Mes gradations de papier sont : le 2 en Ilfobrom pour les nus, et tauromachies, le 2 et 3 pour les paysages.
Mon bain est à la température de la pièce, été comme hiver, et je développe à fond, c’est capital ; rinçage dans un bain d’acide acétique, fixages pendant 15 à 25 minutes et long rinçage, minimum une heure. Lorsque les épreuves de lecture ont toutes été tirées, je choisis alors celles que je tirerai en 50×60 pour les expositions et la vente aux collectionneurs.

©Gasarian : Lucien Clergue Arles 2000

Et sur le glaçage…

Comme je tire sur 50×60, le glaçage pose un problème. Toujours par mesure d’économie, j’ai commencé toute jeune par glacer sur les glaces de l’armoire. Ma mère était furieuse de me voir démonter toutes les armoires pour déménager les portes. Plus tard, je me suis muni de glaces récupérées chez le brocanteur du coin.

Je mets un peu d’Invitol dans mon dernier bain de rinçage, et ensuite, prépare ma glace en la lavant à l’alcool à brûler, puis je l’enduis de talc que j’élimine complètement avec un chiffon sec.
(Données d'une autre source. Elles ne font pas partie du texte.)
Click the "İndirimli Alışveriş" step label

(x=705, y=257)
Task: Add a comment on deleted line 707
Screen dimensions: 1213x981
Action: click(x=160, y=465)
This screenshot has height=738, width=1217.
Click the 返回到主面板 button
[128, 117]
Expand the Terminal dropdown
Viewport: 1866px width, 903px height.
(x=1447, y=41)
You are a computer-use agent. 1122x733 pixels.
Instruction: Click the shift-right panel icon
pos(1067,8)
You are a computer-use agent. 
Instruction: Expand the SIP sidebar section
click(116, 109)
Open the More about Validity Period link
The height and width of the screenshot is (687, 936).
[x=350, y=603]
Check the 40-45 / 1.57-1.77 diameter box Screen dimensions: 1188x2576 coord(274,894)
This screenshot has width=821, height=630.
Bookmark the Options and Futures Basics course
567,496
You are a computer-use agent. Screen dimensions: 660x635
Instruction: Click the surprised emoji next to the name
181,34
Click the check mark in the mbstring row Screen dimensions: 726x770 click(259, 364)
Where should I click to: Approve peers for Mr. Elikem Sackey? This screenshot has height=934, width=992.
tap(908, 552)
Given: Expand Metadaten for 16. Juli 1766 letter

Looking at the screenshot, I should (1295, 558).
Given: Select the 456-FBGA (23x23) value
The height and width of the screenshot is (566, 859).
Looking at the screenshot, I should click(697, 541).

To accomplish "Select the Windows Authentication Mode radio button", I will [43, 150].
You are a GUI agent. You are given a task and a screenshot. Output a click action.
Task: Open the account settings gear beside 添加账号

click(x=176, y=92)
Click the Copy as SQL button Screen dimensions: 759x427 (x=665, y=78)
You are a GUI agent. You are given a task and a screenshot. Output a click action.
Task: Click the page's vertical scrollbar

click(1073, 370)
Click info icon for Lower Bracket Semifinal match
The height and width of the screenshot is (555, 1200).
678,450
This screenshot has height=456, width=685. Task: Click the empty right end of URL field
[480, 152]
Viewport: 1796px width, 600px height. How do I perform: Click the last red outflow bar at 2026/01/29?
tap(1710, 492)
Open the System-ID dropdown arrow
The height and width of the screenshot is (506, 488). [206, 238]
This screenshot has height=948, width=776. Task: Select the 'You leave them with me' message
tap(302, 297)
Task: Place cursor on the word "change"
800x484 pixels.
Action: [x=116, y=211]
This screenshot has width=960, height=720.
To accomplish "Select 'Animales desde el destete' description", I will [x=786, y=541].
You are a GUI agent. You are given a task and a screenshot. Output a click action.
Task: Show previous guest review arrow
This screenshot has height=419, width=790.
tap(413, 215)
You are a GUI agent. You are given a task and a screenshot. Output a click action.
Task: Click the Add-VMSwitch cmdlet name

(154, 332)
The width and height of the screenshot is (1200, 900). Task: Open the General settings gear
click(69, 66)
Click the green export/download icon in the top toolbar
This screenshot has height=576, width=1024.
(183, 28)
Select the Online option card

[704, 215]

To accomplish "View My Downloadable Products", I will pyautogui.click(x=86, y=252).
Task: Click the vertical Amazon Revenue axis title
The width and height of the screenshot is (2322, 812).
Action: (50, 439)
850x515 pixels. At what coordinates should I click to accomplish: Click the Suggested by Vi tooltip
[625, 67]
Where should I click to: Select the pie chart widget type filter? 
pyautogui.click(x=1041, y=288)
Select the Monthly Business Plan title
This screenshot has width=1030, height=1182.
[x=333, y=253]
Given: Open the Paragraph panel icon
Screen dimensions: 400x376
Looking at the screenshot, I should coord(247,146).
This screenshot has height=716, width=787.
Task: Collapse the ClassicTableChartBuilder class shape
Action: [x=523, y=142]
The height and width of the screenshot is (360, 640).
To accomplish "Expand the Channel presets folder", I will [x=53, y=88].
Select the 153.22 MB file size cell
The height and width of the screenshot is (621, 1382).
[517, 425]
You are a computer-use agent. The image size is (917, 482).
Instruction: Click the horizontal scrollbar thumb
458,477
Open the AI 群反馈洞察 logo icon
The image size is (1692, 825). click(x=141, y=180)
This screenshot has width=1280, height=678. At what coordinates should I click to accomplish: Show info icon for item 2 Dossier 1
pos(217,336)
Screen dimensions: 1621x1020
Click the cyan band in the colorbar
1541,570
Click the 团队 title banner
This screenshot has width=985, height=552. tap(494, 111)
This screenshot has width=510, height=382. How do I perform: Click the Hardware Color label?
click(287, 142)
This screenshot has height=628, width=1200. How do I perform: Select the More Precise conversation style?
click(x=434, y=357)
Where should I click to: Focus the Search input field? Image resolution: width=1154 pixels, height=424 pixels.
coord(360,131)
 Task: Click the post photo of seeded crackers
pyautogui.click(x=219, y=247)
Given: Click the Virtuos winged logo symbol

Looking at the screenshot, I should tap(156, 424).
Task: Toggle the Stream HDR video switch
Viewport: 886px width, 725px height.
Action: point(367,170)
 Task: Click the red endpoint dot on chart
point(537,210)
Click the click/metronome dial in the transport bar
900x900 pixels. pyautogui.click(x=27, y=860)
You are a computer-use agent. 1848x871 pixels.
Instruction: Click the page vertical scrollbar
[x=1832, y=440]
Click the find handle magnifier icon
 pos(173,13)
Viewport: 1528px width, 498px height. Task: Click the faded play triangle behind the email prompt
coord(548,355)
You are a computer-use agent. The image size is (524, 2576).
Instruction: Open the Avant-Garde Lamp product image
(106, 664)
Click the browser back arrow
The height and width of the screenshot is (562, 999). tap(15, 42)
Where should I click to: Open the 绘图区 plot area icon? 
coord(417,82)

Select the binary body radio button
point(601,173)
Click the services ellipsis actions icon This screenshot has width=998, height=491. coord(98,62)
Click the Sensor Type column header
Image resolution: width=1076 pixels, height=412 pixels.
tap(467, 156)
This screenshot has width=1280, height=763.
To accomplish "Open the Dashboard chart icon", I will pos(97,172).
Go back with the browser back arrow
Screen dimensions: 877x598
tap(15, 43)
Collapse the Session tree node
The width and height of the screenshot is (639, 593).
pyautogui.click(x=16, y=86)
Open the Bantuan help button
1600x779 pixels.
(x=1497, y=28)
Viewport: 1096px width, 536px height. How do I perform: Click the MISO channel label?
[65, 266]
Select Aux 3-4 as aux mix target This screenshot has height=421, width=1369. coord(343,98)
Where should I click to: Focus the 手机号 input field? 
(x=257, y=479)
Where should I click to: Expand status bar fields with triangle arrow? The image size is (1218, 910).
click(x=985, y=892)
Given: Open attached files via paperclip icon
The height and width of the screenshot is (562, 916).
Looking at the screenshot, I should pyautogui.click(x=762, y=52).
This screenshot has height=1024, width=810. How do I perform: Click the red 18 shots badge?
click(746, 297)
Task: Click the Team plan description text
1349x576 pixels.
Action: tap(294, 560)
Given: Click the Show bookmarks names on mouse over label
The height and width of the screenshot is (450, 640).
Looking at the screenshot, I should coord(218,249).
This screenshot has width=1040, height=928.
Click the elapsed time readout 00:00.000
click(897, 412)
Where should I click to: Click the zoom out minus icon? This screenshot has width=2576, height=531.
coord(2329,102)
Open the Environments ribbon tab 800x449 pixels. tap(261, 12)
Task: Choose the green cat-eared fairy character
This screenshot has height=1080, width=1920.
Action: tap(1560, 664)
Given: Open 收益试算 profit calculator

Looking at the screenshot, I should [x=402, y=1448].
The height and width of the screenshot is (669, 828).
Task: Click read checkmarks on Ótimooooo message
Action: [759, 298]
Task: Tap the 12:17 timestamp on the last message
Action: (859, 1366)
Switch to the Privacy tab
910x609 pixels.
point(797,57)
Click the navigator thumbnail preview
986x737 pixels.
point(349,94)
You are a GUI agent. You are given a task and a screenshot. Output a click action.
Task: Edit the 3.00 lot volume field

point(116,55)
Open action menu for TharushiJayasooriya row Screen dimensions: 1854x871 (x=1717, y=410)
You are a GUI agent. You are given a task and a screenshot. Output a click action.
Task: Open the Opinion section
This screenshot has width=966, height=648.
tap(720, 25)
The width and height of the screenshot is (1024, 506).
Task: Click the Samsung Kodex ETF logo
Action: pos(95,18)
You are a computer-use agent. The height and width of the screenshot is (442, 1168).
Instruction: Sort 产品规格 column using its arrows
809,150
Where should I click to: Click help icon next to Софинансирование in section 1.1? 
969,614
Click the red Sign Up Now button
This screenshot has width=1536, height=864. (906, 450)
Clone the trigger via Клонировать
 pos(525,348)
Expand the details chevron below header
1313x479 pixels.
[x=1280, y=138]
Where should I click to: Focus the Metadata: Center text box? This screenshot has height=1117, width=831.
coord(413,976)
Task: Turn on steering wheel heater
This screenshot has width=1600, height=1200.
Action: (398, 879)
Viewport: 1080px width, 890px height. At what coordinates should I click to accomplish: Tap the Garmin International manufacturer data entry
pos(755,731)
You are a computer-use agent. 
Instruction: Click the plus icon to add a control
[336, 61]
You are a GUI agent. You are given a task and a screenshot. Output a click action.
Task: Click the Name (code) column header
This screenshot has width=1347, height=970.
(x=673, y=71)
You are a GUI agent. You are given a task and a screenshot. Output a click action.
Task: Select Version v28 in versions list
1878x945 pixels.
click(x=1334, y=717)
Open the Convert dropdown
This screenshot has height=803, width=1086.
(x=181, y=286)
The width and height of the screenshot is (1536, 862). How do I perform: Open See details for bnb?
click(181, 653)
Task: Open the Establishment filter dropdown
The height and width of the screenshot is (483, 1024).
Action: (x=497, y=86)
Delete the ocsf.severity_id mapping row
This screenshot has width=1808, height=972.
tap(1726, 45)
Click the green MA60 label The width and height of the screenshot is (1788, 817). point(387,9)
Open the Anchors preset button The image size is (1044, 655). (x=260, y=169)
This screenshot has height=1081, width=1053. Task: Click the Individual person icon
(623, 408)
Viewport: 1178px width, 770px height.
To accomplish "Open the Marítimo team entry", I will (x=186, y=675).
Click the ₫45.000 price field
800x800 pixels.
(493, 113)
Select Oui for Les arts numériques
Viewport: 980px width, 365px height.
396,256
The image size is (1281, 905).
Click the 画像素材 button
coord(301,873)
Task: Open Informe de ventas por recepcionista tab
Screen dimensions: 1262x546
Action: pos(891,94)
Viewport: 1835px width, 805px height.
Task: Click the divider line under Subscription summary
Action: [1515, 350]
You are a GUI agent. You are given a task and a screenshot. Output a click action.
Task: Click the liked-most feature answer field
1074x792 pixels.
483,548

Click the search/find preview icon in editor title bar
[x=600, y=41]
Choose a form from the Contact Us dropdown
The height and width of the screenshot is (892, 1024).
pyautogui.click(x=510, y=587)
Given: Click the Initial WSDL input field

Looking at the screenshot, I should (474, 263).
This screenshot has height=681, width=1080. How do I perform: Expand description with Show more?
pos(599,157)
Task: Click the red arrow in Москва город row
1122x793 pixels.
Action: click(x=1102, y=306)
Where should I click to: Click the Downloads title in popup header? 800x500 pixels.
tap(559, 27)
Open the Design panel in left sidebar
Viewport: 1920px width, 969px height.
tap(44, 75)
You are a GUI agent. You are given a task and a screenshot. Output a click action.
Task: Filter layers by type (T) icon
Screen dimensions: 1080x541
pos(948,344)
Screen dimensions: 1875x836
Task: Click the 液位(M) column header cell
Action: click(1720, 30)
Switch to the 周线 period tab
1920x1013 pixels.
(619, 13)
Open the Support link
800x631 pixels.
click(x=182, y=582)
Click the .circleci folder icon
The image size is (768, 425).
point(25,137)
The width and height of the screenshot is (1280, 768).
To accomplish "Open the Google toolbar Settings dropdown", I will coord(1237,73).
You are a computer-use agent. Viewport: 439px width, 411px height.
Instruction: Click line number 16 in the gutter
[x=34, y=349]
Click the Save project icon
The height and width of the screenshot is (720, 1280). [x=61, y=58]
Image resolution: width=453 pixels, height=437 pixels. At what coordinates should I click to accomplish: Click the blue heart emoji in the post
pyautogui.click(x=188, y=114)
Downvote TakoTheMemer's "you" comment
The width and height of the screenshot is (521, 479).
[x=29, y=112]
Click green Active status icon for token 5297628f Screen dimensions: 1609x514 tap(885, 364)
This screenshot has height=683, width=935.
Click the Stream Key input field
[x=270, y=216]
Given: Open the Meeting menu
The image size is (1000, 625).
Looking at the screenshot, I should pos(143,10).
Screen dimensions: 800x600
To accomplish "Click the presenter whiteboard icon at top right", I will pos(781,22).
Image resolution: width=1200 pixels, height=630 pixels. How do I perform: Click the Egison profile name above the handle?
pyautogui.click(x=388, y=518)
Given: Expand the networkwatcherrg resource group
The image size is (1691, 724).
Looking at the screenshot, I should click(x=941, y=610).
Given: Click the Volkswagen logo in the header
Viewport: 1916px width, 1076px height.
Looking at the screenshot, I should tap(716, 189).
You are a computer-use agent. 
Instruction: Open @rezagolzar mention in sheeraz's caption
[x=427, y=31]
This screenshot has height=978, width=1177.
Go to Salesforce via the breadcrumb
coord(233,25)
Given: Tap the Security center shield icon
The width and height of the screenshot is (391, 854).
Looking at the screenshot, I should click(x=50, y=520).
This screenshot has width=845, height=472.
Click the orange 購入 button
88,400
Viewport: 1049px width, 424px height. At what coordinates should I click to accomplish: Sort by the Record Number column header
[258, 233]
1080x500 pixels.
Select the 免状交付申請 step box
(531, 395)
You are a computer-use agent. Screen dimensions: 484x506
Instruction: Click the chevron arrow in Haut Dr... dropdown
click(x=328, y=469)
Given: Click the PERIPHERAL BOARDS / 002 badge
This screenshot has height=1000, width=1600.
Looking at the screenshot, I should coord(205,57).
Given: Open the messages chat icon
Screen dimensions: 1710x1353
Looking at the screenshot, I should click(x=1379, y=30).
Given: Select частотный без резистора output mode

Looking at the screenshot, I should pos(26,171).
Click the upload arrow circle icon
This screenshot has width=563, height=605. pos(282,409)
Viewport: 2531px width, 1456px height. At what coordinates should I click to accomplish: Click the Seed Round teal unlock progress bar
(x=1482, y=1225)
Il ne reste plus qu’à poser l’épreuve, l’essorer, puis presser très fortement avec un double rouleau.

Je fais cela le soir, et le lendemain, les épreuves se décollent presque seules. Par temps de mistral, c’est plus rapide, par temps humide plus lent, en hiver, se méfier de la proximité des radiateurs.

Naturellement, l’application de cette technique par quiconque, serait stupide. Il importe de se créer sa propre technique qui permet de ne plus y penser. J’aime avoir le moins d’intermédiaires possibles entre mon sujet et mes yeux, car alors disparaîtrait  » l’invisible, qui a commis la folle imprudence d’apparaître ». C’est cet « invisible » dont parlait Cocteau que je m’efforce de prendre au piège de ma « boite de nuit », comme l’a désignée Michel Tournier, dans le pays où je suis né, Arles et la Camargue, car j’ai beau faire le tour du monde, c’est toujours chez moi que je me sens le mieux.